▶ _Collected data_
↓↓↓
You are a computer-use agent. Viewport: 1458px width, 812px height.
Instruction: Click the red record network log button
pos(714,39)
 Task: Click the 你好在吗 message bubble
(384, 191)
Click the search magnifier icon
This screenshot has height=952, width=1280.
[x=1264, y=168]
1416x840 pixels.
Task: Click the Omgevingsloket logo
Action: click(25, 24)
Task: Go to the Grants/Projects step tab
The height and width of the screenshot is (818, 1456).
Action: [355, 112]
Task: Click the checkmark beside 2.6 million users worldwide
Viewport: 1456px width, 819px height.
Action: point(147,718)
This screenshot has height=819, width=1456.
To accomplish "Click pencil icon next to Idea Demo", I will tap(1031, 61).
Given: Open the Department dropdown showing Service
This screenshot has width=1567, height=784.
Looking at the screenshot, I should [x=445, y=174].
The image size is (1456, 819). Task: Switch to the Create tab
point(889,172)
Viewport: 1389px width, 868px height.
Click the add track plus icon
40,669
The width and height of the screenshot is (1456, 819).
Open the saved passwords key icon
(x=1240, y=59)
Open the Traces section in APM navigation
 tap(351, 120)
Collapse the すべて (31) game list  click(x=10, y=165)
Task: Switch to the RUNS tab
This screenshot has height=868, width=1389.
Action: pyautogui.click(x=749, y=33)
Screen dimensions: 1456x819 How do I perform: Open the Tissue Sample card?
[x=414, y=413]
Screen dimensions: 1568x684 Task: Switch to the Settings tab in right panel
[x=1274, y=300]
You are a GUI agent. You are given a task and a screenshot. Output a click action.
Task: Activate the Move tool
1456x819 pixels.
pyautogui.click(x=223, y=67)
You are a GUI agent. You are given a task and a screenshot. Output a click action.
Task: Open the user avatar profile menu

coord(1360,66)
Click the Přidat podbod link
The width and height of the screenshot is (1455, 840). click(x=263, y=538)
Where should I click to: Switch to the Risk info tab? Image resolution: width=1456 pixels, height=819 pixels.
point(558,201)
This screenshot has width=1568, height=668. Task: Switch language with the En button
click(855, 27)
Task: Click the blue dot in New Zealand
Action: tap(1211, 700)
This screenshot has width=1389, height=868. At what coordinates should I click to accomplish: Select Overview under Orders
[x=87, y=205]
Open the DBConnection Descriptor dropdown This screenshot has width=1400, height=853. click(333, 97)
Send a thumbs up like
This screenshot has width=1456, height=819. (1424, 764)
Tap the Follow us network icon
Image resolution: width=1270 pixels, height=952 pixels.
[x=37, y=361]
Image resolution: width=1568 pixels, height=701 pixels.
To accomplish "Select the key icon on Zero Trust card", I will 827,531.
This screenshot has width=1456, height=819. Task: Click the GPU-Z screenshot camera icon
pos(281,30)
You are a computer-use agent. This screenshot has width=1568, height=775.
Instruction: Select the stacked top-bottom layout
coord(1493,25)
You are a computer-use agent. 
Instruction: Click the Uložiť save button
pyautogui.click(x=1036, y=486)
↑↑↑
▶ _Work request_
Using the data above, show each line where "dropdown" occurs.

▶ _Result for this task_
Given: Open the Department dropdown showing Service
Open the DBConnection Descriptor dropdown This screenshot has width=1400, height=853. click(333, 97)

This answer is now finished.